I look from Jaycee’s face over to the photo next to his bed. In it is four faces. The one must be his mom because he looks exactly like her. Next to her is a man, laughing hard at the camera. It’s hard to imagine a handsome guy like him just letting go of himself. In the photo he looks perfect with his brown hair neatly in place, the laughter on his face, and a twinkle in his eyes.

“Where’s your brother?” I ask as I observe the little kid in the picture. In there he is probably four years old.

“He got taken away. Foster care. Some welfare slut came to the house after I was arrested for shoplifting. They took him away when they saw what was going on. I stayed,” Jaycee says. He sounds bitter. Almost like he hates himself.

“It doesn’t explain the sex tape,” I answer shifting my eyes back at Jaycee.

“A few nights after my dad beat me up one of his friends came into my room. He said he wanted to make sure I was okay. He’s one of my dad’s dealers actually. Not a bad looking guy either. Early twenties. I thought he was trying to be nice. Trying to be a friend. He asked me off there was anything he could do. I told him some food in the house would be nice. He told me that we need to work for what we want in life. I asked him what he wanted and he asked me what I was prepared to give to him.”
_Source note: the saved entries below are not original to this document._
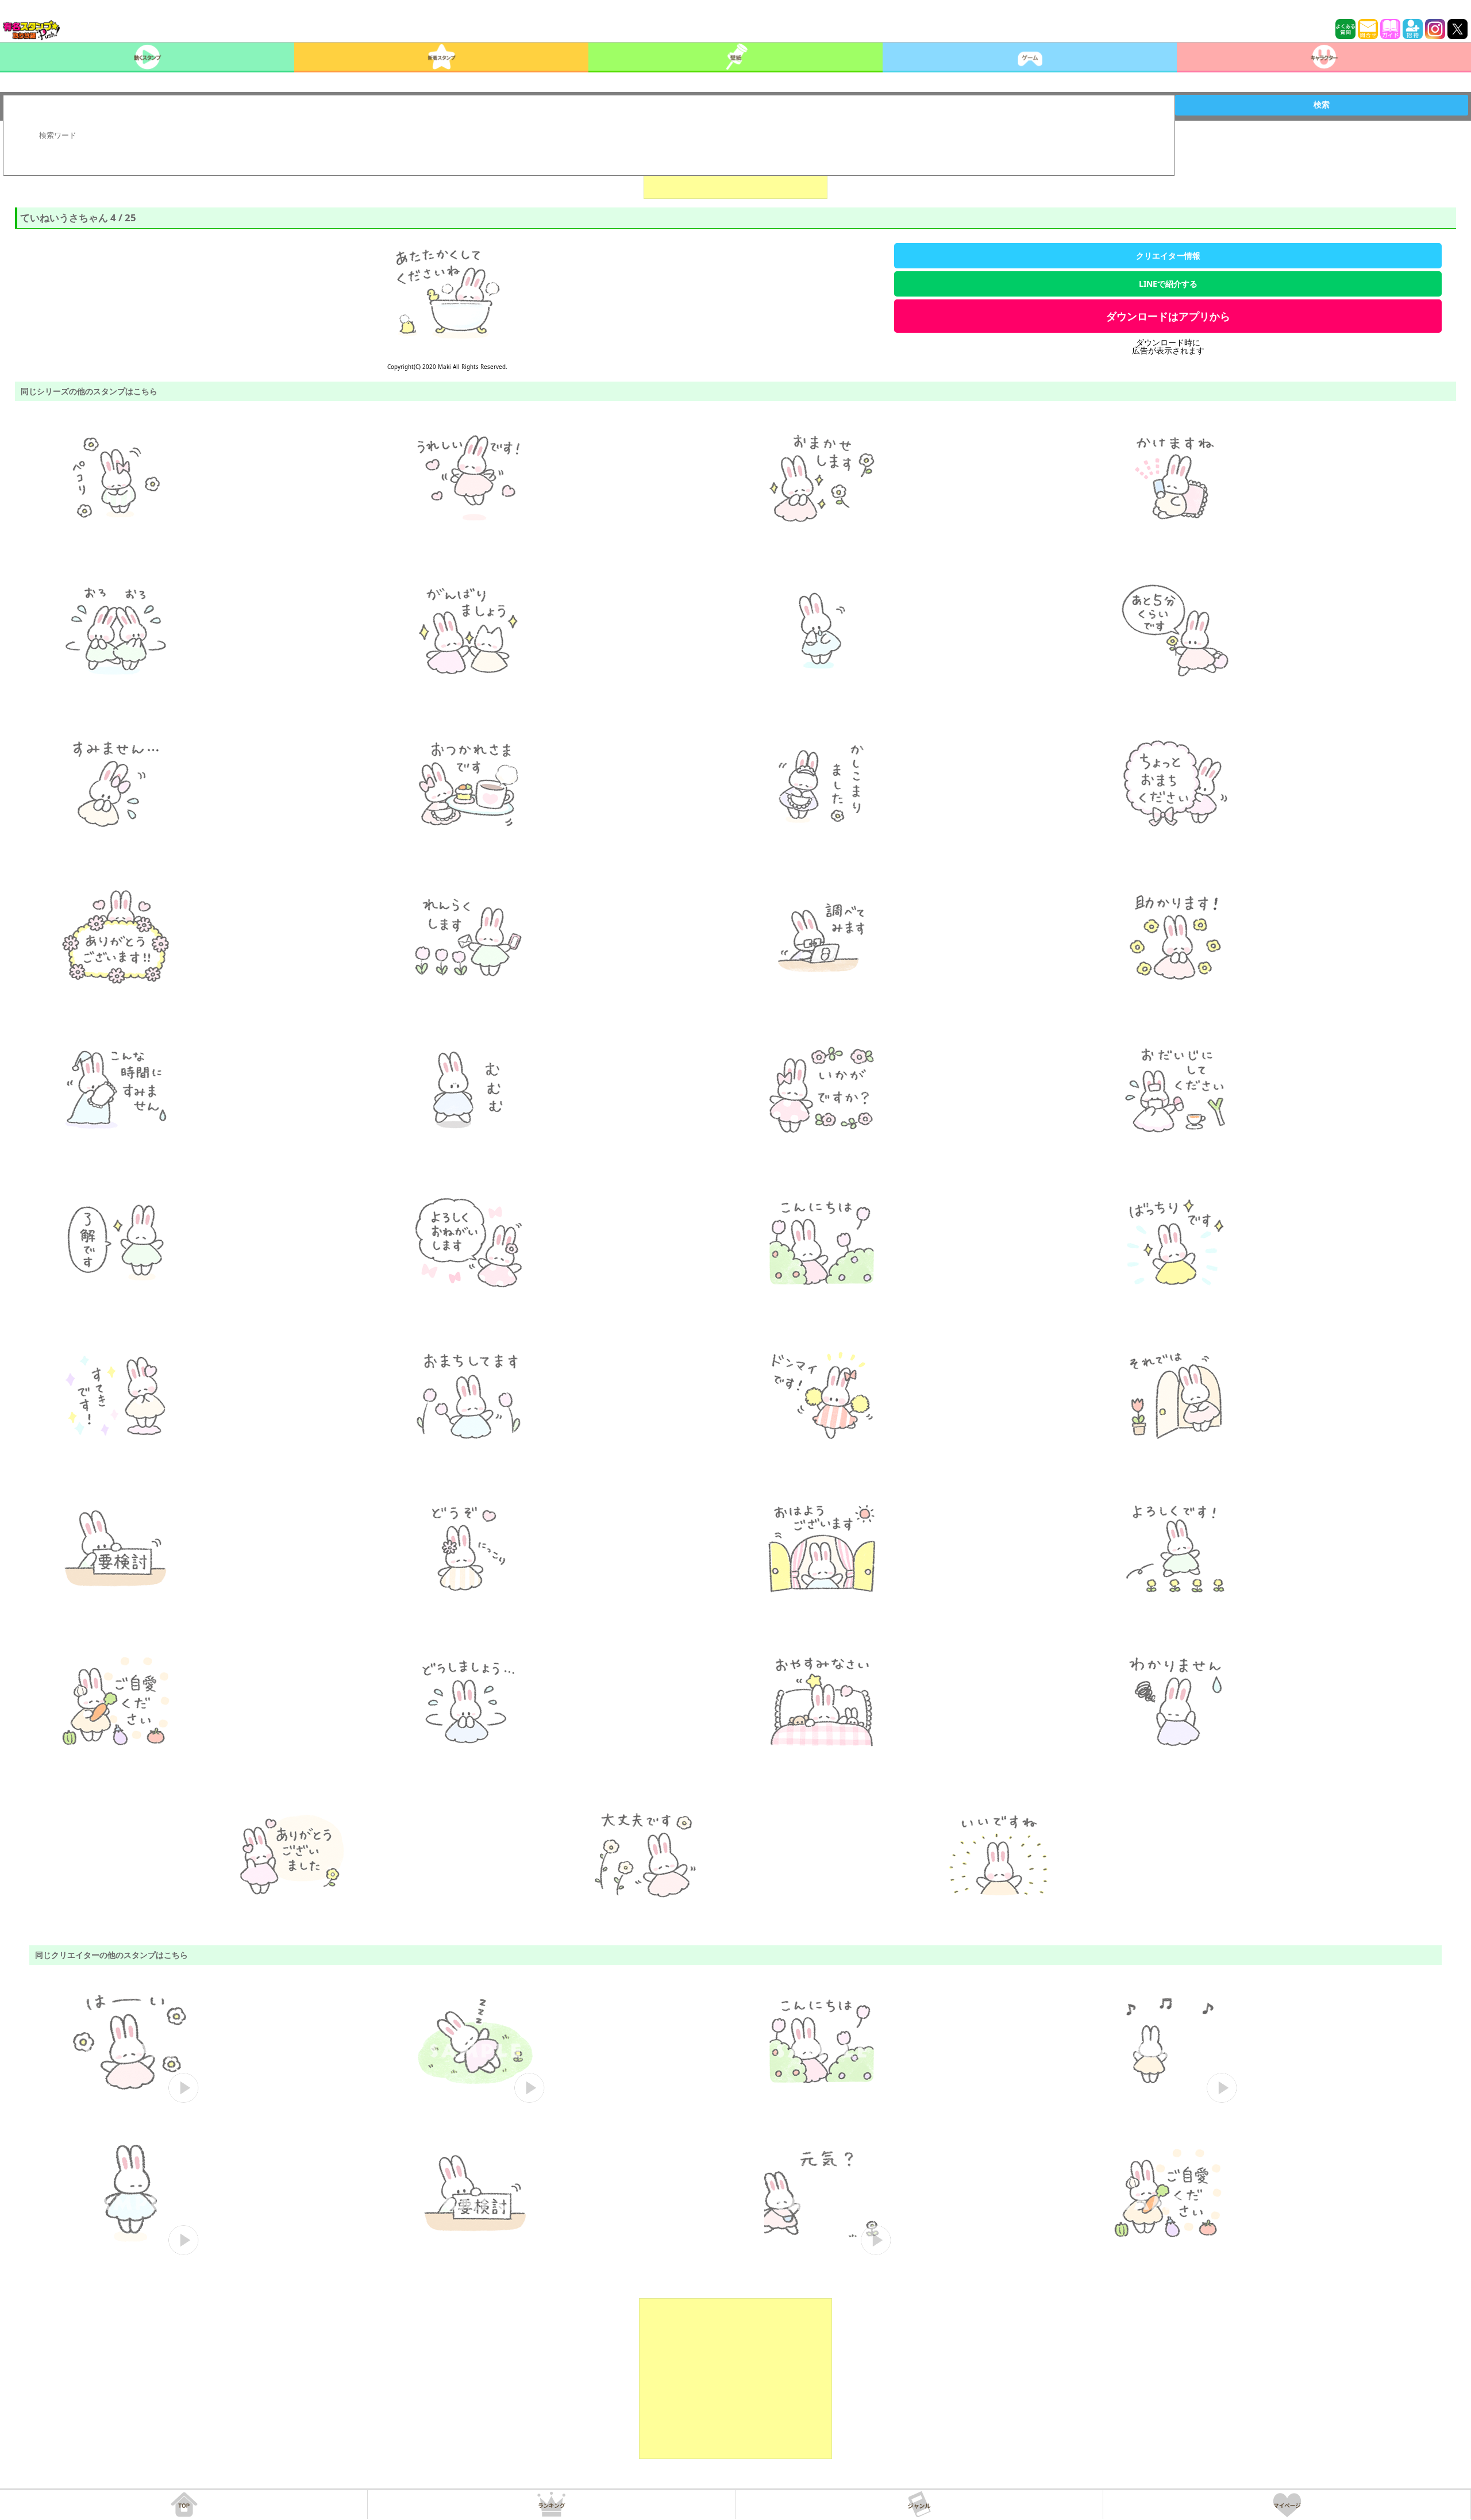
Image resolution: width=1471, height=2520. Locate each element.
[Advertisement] (735, 2378)
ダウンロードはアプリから (1168, 316)
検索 (1322, 104)
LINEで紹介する (1168, 283)
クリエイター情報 (1168, 255)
Jaycee stops and takes a few deep breaths before picking up his can of cola and taking a big gulp before slamming it down on the table hard enough for some of the cola to splash onto the table.

“I sucked him off that night. I was only fourteen. Since then he comes around the house once or twice a week. He makes sure we have food, and sometimes I suck him off, and sometimes he wants a bit more. All in all it’s a good arrangement we have going,” Jaycee finishes.

“But how does your dad fit into all of this?” I ask. Somewhere something is still not making sense.

“He caught us one evening. His friend told him the truth. The next day my dad started the business. I get half of whatever a guy pays. He makes sure I get some guys who are willing to pay. It’s as easy as that,” he answers grabbing his can and taking another sip of his cola. “It works for both of us. It’s win-win. We are four guys doing this together now. With you will make it five. Nice work. Nothing hard. Almost enjoyable most of the time.”

“I’m leaving,” I say. “But don’t worry. Your secret is safe with me. I promise. I’m just not interested.”

“You’ll be back,” Jaycee says as I open the glass door to leave his house. “The other four also said no and they all came back.”